JOB 1: In the passage on fundamental constitutional change, which proposal does Oklopcic mention as an example?
JOB 2: Please write the next part of the passage on fundamental constitutional change, picking up right after its final sentence.

If the former, he suggests, an independent understanding of the distinction between democratic governance and democracy at the level of the fundamental laws, would not be possible, as it would be the people’s “will to constitutionalize”, and not constitutional theory that establishes the distinction. In my view, this is not necessarily a problem. That is to say, there is no reason why the distinction between these two dimensions of democracy (and between fundamental and non-fundamental constitutional change) should not be context specific. The distinction would only crumble in extreme cases: if nothing is placed out of the scope of ordinary legislative majorities (as in a system of parliamentary sovereignty) or if everything is constitutionalized (as in such case every change to the law would require an exercise of constituent power). However, Oklopcic adds that if what makes something fundamental or non-fundamental is to be determined through the independent lens of constitutional theory, then we might fail to treat as fundamental certain changes that, while seemingly innocuous, are capable of seriously damaging “the scope of feasible democratic choices”.

As an example, Oklopcic mentions the proposal to constitutionalize the rules of fiscal responsibility in Slovenia. Should such a proposal be considered to amount to ‘fundamental’ or to ‘non-fundamental’ constitutional change? Under a system based on the theory of weak constitutionalism, if such proposals constitute fundamental constitutional change, they would have to be adopted through a highly participatory procedure; if not, they could be adopted through the ordinary amendment process. In the book, and akin to an approach developed by the Constitutional Court of Colombia, I maintain that a fundamental constitutional change is one that can be understood as amounting to the creation of a new constitution. The specific changes that would fall under this category, I argue, would vary from society to society, but reforms that negatively affect constitutional provisions required for the very existence of democracy (e.g. “essential democratic rights”), should always be considered fundamental.

Data extracted from a collection
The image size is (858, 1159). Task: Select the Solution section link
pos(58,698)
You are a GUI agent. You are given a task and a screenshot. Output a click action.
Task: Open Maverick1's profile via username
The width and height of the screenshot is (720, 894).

ANSWER 1: The proposal to constitutionalize the rules of fiscal responsibility in Slovenia.

ANSWER 2:
In this sense, and to continue with the example provided by Oklopcic, a proposal to constitutionalize the rules of fiscal responsibility, by itself, would not be considered fundamental under this approach. However, it might be that, in the context of a particular society and a particular constitution, constitutionalizing these rules would involve a transformation of such proportions and effects that it would amount to the creation of a new constitutional regime and therefore require an exercise of constituent power. Even if one agrees with the above, and this is what I have identified as Oklopcic’s third critique, in the contemporary world any exercise of the ‘people’s constituent power’ always depend on “the loci of power outside of the people’s control”. This is a powerful point, and Oklopcic has developed it in his own work.[3] He maintains that, for example, the true Greek constituent power(s) are not properly represented by the human beings protesting in the streets, but by external entities such as the German Parliament and the European Central Bank. There is not much one can say in response to this point, for it accurately represents the fragile state of democratic constitutionalism around the world.

In support of Oklopcic’s point, one may add that even leaving aside these external constituent powers, processes of constitution-making are usually dominated not by ordinary citizens, but by political elites. The only possible answer to this third critique, from the perspective of weak constitutionalism, would be a political one. That is to say, it might be correct that, as a matter of actual constitutional practice, there is no such thing as a constitution adopted by ‘the people’ (neither in mono-national nor in multi-national contexts, even if in the latter there is the additional problem of competing claims to constituent power, which, as Oklopcic, maintains, weak constitutionalism cannot resolve). However, the point is that democratic polities should aspire to create mechanisms that facilitate episodes of popular participation in constitutional change that would come, as close as possible, to an exercise of the constituent power of the people (understood here not as an ethnically or culturally homogenous group, but in a Sieyesean fashion, as including all those that will be subject to the same constitution).

This is why I maintain that the recent processes of constitution-making in Ecuador, Bolivia, and Venezuela (even with all their shortcomings, such as the influence of the executive over the decisions of the Constituent Assembly) are democratically superior to the traditional approach to constitution-making (in which ordinary legislatures assumed constituent jurisdiction and citizens appeared as mere receptors of fundamental constitutional changes). As just noted, this does not mean that these were ideal constitution-making processes. For example, as Oklopcic suggests, the constitution-making process in Bolivia resulted in the adoption of a constitution different from the one proposed by the Constituent Assembly, as Congress modified the proposed constitutional text in important ways before it was submitted to a referendum. One of these modifications was directly connected to the possibility of the future exercise of constituent power, and thus to the very democratic legitimacy of the constitutional regime.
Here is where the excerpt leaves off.